Côte d’Ivoire | Pour offense au chef de l’État

La justice ivoirienne a requis cinq ans de prison contre le malien Mahamadou Hawa Gassama

Côte d’Ivoire | Pour offense au chef de l’État
‘‘Pour le ministère public, ces excuses sont tardives et ne sauraient effacer la gravité des faits reprochés’’

Par Dahn Habib Sénamblé

Abidjan, le 9 janvier 2026En Côte d’Ivoire, le parquet a requis cinq ans de prison ferme contre Mahamadou Hawa Gassama, membre du Conseil national de transition (CNT) du Mali, poursuivi pour offense au chef de l’État ivoirien et diffusion d’expressions outrageantes par internet. Le jugement est attendu le 30 janvier.

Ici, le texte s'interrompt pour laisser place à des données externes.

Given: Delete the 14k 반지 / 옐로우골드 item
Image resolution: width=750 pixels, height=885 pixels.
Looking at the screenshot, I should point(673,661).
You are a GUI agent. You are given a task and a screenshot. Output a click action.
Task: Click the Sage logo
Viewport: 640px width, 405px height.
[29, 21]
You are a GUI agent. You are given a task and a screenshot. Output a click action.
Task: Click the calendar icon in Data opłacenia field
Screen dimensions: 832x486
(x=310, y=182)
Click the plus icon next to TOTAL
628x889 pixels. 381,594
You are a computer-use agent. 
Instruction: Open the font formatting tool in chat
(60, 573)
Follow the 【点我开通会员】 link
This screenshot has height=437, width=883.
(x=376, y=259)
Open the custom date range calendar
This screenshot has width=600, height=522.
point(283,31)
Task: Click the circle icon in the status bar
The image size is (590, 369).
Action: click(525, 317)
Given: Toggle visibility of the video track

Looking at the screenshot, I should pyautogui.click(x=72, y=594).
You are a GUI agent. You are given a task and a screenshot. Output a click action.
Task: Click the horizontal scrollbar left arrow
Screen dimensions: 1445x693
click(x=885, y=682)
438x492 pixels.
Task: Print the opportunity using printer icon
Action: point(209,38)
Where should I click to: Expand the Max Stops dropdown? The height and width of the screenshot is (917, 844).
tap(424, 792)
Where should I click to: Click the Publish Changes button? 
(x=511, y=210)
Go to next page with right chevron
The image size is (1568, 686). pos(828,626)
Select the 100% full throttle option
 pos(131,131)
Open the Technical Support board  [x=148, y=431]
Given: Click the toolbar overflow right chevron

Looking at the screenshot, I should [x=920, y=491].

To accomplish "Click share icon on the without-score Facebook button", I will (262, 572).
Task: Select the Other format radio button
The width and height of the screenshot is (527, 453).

Le responsable malien avait été interpellé en juillet dernier à Abidjan, à l’issue d’un séjour privé, puis placé sous mandat de dépôt. Il est poursuivi pour des propos tenus en 2022 et largement diffusés sur les réseaux sociaux. Dans l’une des vidéos incriminées, il affirmait notamment que le président ivoirien Alassane Ouattara était « l’ennemi du Mali ».

Les faits reconnus par le prévenu

À l’audience, Mahamadou Hawa Gassama n’a pas contesté les accusations. Assisté d’un interprète, il a reconnu les propos qui lui sont reprochés.

« J’ai reconnu les vidéos, j’assume », a-t-il déclaré à la barre, avant de présenter ses excuses au chef de l’État ivoirien et au peuple de Côte d’Ivoire.

Des excuses jugées insuffisantes par le parquet

Pour le ministère public, ces excuses sont tardives et ne sauraient effacer la gravité des faits reprochés. Le procureur a rappelé que les autorités ivoiriennes mènent depuis plusieurs années une campagne de sensibilisation sur l’usage responsable des réseaux sociaux, en particulier lorsqu’il s’agit de propos à caractère politique ou institutionnel.

Le parquet a ainsi requis cinq ans de prison ferme assortis d’une amende de 500 000 francs CFA.

La défense appelle à la clémence

Les avocats de la défense ont, de leur côté, plaidé la clémence, estimant la peine demandée disproportionnée. Maître Ismaïla Konaté a notamment souligné que la décision du tribunal sera « suivie de près à Bamako », appelant la justice ivoirienne à tenir compte du contexte régional.

L’affaire a été mise en délibéré au 30 janvier prochain.